The private self meets advancing age in two poems by dl mattila.
cocoon . . .
it’s what you don’t see
that defines me
In an age of endless social media confessions, it is important to remember that our selves were not meant to be always – or even ever – broadcast to the world. So often the cocoon is viewed only as a symbol of the butterfly that is to emerge from it. But there is essential beauty in what is inside the cocoon, not just in what is about to come out of it. It commands our respect. If only we’d stop tweeting and blogging long enough to notice.
***
advancing age
in my blind-spot
changing lanes
This sharp little poem leaves us on a cliff-hanger ending, even though Mother Nature has already spoiled the ending for us all. We don’t see age creeping up on ourselves until we try to shift our lives and run smack into it. But even though the younger driver may (really?) have the better reflexes, the older one has potentially more experience, more skill, and, as the character Evelyn Couch noted in the now classic film Fried Green Tomatoes, more insurance.
New Zealand poet Sandra Simpson packs the inner heat wave of menopause, the piquant flavor of a fourth marriage, and the beautiful death of big dreams into three lovely haiku.
heat wave –
holding the soft part of my wrist
under the tap
The term “heat wave” has a wonderful double resonance as the natural phenomenon of a period of scorching outdoor temperatures and as a metaphor for the hot flashes that often come with the equally natural process of menopause. Either way, one can imagine seeking relief from the external or internal heat by holding the sensitive flesh of the underside of the wrist beneath a trickle of cool water, a common remedy for the discomfort of hot flashes.
***
the water jug
stuffed with mint & lemon –
her fourth husband
Far richer than the purity of the first marriage, the water jug in the first line, which I read as representing the fourth marriage, is packed with stuff – natural, earthy, fragrant, and tasty stuff, but stuff nonetheless. The stuff of a life full of experience – the astringency of previous marital loss, the minty coolness of taking it all in stride. Far from plain old spring water, the water in the jug is infused with the perfume of many lifetimes.
***
blossom wind –
too late now to be
who I wanted to be
The moment when you realize you’ll never play professional baseball. Or become a great chef. Or become a parent. This wistful poem represents that moment as the part of the self that dreams our dreams – which is to say, the deepest part of the self – dying, drifting away like flower petals on a spring breeze. And that breeze – that “blossom wind” – is historically especially good at blowing women in every direction – into and out of marriages, from location to location as trailing spouses, into motherhood, out of careers. At the same time, this poem also transforms that deep and dreamy part of each of us into something it never dared to imagine it could become: the simple, perfect petal of a flower.

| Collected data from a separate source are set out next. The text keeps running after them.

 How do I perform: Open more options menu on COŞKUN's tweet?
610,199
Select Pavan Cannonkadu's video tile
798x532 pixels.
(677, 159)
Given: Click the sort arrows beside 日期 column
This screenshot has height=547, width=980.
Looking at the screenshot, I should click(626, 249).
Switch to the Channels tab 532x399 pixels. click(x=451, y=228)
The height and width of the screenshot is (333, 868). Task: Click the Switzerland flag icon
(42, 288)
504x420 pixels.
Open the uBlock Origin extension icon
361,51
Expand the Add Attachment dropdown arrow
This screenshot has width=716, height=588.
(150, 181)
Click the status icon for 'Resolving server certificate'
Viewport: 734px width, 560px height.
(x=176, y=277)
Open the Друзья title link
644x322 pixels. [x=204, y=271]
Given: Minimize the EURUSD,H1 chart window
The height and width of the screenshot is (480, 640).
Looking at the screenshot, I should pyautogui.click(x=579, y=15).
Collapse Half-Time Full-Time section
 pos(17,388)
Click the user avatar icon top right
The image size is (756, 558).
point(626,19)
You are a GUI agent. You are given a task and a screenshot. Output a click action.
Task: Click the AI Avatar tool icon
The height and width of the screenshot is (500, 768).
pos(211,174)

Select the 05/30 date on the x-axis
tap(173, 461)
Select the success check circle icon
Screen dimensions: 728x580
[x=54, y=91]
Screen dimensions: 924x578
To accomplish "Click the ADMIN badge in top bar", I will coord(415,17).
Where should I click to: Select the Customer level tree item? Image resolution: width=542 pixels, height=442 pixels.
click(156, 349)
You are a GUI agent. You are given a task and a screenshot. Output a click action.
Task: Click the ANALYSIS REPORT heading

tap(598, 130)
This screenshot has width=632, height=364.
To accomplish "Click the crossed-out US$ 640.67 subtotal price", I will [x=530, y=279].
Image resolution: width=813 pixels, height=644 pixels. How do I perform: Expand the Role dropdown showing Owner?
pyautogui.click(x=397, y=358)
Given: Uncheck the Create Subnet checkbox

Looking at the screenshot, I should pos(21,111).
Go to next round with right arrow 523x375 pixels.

Sandra Simpson co-organised the 2012 Haiku Festival Aotearoa (New Zealand) and in 2018 is co-editing the Fourth NZ Haiku Anthology. Sandra is the founding editor of the online Haiku NewZ (2004), has been secretary of the Katikati Haiku Pathway Committee since 2006, and South Pacific editor for the annual Red Moon anthology since 2012. She has won several awards for her haiku and judged international competitions. Sandra published a collection of her haiku, breath, in 2012 and from the same year has had her own haiku blog, also called breath. She grows orchids as a hobby.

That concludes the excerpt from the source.